性器ヘルペスとは症状や原因と治療
性器ヘルペスとは何か
性器ヘルペスとは、単純ヘルペスウイルス1型(HSV-1)または2型(HSV-2)を病原体とする性感染症である 。この疾患は、ウイルス感染によって性器やその周辺に水疱性病変や浅い潰瘍が形成される特徴がある 。
参考)https://mymc.jp/clinicblog/144599/
単純ヘルペスウイルスは一度感染すると体内から完全に除去することができず、主に腰仙髄神経節などに潜伏感染する 。このため感染者は長年にわたって再発を繰り返すという特徴的な経過を示す 。
参考)https://seisinkai.com/insurance/disease12.html
2019年の全国統計では、性器ヘルペスは約9,400件が報告されており、20代後半にピークを示した後60代後半まで幅広い年齢層で認められる 。男性では淋菌感染症、性器クラミジア感染症に次いで3番目に多く、女性では性器クラミジア感染症に次いで2番目に多い性感染症とされている 。
参考)https://kitsukawa-clinic.jp/health_inf/disease-condtions/herpes/symptom.html
性器ヘルペスの原因と感染経路
性器ヘルペスの原因は単純ヘルペスウイルスの感染である 。従来、HSV-1は主に口唇やその周囲に、HSV-2は主に性器に感染するとされていたが、現在では口唇ヘルペス感染者とのオーラルセックスによりHSV-1が性器に感染することも多い 。
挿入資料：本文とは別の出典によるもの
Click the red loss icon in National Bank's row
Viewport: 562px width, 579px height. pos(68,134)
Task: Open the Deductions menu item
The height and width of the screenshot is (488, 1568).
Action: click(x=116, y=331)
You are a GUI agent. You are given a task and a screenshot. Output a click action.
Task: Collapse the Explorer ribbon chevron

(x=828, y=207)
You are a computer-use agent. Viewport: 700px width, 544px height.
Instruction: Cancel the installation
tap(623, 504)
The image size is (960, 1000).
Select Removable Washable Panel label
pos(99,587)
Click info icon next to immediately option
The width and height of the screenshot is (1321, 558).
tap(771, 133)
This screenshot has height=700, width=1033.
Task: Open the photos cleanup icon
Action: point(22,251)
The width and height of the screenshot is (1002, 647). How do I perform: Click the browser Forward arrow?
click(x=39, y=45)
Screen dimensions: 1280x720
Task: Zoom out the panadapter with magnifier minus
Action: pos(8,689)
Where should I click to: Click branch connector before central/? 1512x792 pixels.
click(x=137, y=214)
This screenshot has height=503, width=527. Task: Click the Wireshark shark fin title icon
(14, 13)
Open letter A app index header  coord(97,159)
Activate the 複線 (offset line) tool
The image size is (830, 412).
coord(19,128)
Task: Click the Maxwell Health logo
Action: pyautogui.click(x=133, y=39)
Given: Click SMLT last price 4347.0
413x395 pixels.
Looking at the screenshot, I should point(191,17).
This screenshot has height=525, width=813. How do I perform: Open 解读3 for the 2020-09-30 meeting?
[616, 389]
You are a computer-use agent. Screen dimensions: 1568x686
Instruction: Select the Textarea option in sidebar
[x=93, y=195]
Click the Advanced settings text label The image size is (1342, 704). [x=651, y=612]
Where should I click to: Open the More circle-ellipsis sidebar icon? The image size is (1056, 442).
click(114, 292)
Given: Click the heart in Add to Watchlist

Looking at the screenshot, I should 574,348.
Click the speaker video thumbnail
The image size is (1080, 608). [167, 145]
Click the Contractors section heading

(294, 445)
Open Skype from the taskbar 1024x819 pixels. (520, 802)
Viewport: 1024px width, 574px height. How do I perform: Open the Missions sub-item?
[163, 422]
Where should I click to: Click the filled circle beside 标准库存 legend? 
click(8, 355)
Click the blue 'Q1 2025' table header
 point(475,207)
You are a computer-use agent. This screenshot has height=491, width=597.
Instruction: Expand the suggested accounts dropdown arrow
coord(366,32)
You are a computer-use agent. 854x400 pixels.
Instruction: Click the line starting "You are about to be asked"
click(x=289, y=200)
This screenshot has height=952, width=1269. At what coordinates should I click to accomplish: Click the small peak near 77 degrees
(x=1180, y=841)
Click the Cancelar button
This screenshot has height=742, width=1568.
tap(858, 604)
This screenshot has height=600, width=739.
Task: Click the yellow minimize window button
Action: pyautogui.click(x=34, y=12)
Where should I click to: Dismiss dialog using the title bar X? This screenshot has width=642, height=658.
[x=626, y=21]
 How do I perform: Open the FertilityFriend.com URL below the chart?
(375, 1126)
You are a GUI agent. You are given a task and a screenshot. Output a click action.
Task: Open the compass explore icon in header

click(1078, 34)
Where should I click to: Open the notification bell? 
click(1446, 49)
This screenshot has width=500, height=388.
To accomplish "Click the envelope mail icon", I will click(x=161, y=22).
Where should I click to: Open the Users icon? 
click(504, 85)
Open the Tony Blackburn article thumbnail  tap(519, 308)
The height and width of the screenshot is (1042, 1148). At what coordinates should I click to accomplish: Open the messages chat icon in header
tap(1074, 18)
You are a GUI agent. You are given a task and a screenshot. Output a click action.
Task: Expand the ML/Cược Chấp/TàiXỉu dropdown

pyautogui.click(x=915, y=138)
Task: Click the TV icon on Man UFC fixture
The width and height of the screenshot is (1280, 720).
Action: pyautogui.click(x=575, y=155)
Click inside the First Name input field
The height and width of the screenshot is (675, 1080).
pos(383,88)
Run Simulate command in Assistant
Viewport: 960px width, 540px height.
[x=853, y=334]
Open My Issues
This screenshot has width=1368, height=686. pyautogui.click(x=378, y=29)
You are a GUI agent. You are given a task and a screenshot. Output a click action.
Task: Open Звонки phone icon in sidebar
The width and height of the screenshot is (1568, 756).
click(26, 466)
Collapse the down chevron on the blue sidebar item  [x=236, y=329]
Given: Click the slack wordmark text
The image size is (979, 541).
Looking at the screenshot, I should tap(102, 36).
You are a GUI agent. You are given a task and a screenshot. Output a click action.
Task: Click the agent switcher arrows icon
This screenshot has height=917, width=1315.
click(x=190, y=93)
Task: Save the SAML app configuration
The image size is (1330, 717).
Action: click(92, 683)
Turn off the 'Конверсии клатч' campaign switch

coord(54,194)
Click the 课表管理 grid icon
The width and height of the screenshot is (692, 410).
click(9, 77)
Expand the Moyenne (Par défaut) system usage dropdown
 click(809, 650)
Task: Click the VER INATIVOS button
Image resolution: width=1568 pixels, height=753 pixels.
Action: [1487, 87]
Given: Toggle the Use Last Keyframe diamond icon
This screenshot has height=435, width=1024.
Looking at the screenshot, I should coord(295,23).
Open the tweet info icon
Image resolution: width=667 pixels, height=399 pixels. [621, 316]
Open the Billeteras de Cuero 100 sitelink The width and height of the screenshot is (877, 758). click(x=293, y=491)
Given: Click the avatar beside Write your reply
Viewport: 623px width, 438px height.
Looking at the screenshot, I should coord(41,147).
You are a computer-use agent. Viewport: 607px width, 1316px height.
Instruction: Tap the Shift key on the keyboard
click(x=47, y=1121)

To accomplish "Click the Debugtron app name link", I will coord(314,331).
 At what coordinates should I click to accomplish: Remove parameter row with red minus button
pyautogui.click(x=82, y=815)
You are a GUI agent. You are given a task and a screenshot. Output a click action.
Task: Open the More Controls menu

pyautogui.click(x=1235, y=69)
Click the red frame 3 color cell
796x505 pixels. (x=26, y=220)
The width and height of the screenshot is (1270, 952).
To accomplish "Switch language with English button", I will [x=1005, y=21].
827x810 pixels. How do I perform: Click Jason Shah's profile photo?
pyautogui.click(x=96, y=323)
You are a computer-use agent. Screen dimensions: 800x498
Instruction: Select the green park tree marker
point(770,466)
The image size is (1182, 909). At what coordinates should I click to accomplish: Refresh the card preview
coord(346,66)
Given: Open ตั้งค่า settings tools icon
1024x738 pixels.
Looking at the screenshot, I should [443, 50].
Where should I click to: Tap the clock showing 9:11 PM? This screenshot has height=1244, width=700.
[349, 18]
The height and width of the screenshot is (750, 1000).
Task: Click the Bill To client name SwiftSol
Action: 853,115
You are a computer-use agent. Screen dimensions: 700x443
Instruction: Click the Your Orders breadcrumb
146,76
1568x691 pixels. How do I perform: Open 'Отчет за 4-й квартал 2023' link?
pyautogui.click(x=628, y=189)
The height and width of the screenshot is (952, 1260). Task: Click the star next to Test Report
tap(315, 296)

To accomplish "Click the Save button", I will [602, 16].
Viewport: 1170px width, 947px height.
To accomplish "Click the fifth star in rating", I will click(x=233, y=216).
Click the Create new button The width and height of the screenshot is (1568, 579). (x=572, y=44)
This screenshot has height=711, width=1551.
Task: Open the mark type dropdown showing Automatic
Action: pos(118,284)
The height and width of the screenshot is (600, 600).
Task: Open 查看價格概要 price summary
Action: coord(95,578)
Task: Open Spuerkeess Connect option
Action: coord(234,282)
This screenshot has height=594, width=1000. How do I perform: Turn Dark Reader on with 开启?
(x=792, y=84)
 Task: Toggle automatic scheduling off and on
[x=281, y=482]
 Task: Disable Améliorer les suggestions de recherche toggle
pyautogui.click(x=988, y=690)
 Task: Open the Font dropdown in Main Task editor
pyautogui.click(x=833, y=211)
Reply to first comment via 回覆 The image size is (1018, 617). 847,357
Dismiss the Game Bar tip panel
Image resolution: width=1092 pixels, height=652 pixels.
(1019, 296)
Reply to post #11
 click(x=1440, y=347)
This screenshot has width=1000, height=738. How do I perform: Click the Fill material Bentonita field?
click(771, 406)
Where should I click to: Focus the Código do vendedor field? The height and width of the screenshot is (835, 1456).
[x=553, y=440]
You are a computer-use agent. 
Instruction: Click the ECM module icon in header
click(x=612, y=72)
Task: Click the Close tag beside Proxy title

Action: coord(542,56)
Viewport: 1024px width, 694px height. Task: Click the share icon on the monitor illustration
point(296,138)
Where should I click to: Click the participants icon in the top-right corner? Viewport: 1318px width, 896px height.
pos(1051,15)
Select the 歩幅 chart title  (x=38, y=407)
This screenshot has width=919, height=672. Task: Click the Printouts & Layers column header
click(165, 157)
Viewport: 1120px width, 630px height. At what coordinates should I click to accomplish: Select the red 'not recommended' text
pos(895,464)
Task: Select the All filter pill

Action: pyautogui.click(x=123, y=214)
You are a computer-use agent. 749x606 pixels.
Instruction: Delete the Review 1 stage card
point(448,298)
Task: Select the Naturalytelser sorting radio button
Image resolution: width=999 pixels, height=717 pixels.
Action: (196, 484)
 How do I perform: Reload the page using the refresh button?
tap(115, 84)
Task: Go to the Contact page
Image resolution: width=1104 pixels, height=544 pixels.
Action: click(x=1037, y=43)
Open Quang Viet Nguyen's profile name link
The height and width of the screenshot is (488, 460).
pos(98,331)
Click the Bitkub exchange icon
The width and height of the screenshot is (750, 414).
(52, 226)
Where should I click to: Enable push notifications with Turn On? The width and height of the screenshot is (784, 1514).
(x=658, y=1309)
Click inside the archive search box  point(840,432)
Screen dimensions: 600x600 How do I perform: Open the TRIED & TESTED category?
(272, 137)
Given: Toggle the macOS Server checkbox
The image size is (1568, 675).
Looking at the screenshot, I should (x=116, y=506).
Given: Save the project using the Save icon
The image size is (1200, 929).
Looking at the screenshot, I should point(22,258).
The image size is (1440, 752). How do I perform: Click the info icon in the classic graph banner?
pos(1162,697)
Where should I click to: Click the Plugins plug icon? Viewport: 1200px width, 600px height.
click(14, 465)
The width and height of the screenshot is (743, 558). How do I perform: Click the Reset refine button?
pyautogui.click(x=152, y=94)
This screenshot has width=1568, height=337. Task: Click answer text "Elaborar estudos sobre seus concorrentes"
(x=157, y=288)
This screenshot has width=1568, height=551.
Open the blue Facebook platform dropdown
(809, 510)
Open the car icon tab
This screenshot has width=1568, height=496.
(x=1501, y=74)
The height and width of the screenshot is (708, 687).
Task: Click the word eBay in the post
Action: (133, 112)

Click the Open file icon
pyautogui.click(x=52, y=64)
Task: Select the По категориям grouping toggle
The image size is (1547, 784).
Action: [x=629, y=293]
参考)https://www.aozoracl.com/genital_herpes
主な感染経路は性行為やオーラルセックスであるが、感染力が非常に強いため、お風呂やトイレ、コップや箸の共用などからも感染する場合がある 。また、一見正常に見える皮膚や粘膜からの伝播や、無症状の時期でも分泌液にウイルスが含まれている場合には感染が成立する 。
妊娠中の感染では産道感染により新生児単純ヘルペス感染症を引き起こす危険性があり、皮膚病変から脳炎や肝障害などの全身型まで様々な症状を呈する可能性がある 。ウイルスが付着したタオルや便座等を介した間接的な感染も報告されている 。
性器ヘルペスの症状と潜伏期間
性器ヘルペスの潜伏期間は感染から2〜10日程度である 。初感染時には症状が最も重篤で、外陰部に多数の水疱性病変や浅い潰瘍病変を伴う激しい痛みが出現する 。潰瘍は左右対称にできることが多く、これは「kissing ulcer」と呼ばれる特徴的な所見である 。
参考)https://www.shinjyuku-ekimae-clinic.info/hinyoukika/herupesu_seiki.html
初感染時の症状として、性器や肛門周辺にかゆみやヒリヒリとした違和感(前駆症状)が生じ、その後赤みのある小丘疹が出現し数日以内に痛みを伴う水疱に変化する 。水疱は破れて潰瘍となり強い痛みを伴い、歩行時や排尿時に痛みが悪化することもある 。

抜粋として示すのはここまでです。